Provided text: Begin
Three soldiers from the Louisiana National Guard sat Monday in one of the many chow halls on Camp Liberty, eyes glued to the wide screen television in the corner that bears witness to Hurricane Katrina's battering of their home state. "The eye of the storm went over my parish," said Staff Sergeant Chris Nappier, 28, from New Orleans. "It's passing over the hospital where my mom works. She's a nurse. She's still there with her patients." Spc. John Basco, also in his 20s, shook his head. "I had to get emergency leave on the last squall to go home to fix the flooding in my basement. I can't imagine what this is going to do." On TV, a Fox News reporter gets blown across the screen; the weather map keeps up a nasty white swirl. Staff Sergeant Ken Carrigee, 26, leaned back in his chair, grinning. "People back home constantly worry about us," he said. "Now we get the chance to worry about them."
With only eight days left before their tours end, the biggest worry on these soldiers' minds is 10,000 miles away. "We were going to have a homecoming," said Carrigee. "Now we don't know if we'll have homes to go home to."
The men are with the 1st Battalion, 141st Field Artillery unit based out of Jackson Barracks in New Orleans. The unit has been in Baghdad since October 2004, part of the 256th Brigade of the Louisiana National Guard. The 256th has been deployed for close to 17 months, running missions outside of Camp Liberty, including patrols on the hazardous Airport Road. It's been a year of steady harassment and seven-day work weeks. On the 141st's first day in Iraq, their convoy was attacked by mortars. In June, a rocket slammed into the trailer next to their barracks, killing a civilian contractor and injuring a number of troops.
A quarter mile away, about a dozen other soldiers in the unit spent the black, dusty evening behind the 141st's Tactical Operations Center waiting for news. The makeshift headquarters has a few rows of picnic tables out back under a canopy. The unit's nickname, "The Baghdad Headhunters," is on a sign out front. They talked amongst themselves Monday, trying to piece together from the Internet, broken cell-phone chats and cable news what's going on. "It's the perfect f - ked-up ending to a perfect f - ked-up war," said one soldier.
Some of them have heard from their families, safely evacuated; others haven't. Even the phone line to Jackson Barracks is dead.
A cell phone rang.
"Hi momma," said Specialist Jason Ragas, a talkative Louisiana native.
The men quieted down.
"What side of the levee? The north side or the south side? Ten-plus feet of water throughout the parish? Where are you getting this? Nola.com? Can we get Nola.com here?"
Yes, the answer came back from inside, they can. The soldiers moved to the Internet, leaving Master Sergeant Johnny Graves, out on the porch alone. Graves, the highest-ranking non-commissioned officer in the unit, had some paperwork to finish up. In civilian life, he's a drill instructor for an at-risk youth camp. He looks the part: a lean Dr. Phil with a crew cut and a stern demeanor. "All my boys are from New Orleans. It's hard to keep the guys focused. I'm the one who's going to have to tell them tomorrow to get up and go to work." He paused, inhaled on a smoke. "We have eight days left. It's too late in the game to lose anybody now."
1st Sergeant Michael McDow scrolled down the page of Nola.com, reading out loud the relevant news. Fifty-one percent of the residences in St. Bernard's Parish, which three men call home, have been destroyed, 12 percent severely damaged.
Provided text: End
Provided material: Begin
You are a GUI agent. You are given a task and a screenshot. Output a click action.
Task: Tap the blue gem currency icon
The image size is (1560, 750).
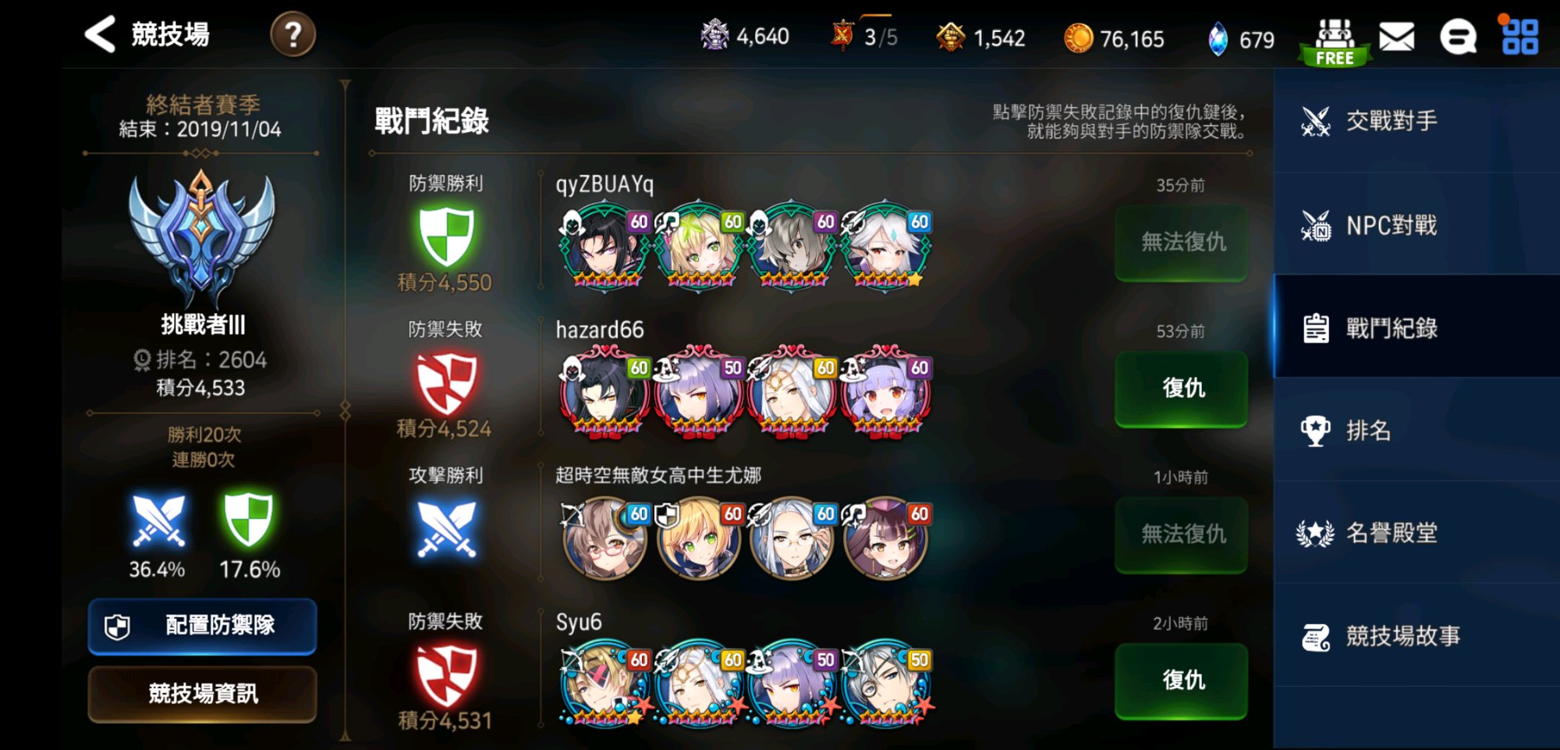tap(1217, 38)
Provided material: End
== Tasks to complete ==
1. In the news article, what does Master Sergeant Johnny Graves do in civilian life?
2. Please retype the portion of the news article that begins at the words "Yes, the answer" and stops after "percent severely damaged.".

== Responses in order ==
1. He is a drill instructor for an at-risk youth camp.

2.
Yes, the answer came back from inside, they can. The soldiers moved to the Internet, leaving Master Sergeant Johnny Graves, out on the porch alone. Graves, the highest-ranking non-commissioned officer in the unit, had some paperwork to finish up. In civilian life, he's a drill instructor for an at-risk youth camp. He looks the part: a lean Dr. Phil with a crew cut and a stern demeanor. "All my boys are from New Orleans. It's hard to keep the guys focused. I'm the one who's going to have to tell them tomorrow to get up and go to work." He paused, inhaled on a smoke. "We have eight days left. It's too late in the game to lose anybody now."
1st Sergeant Michael McDow scrolled down the page of Nola.com, reading out loud the relevant news. Fifty-one percent of the residences in St. Bernard's Parish, which three men call home, have been destroyed, 12 percent severely damaged.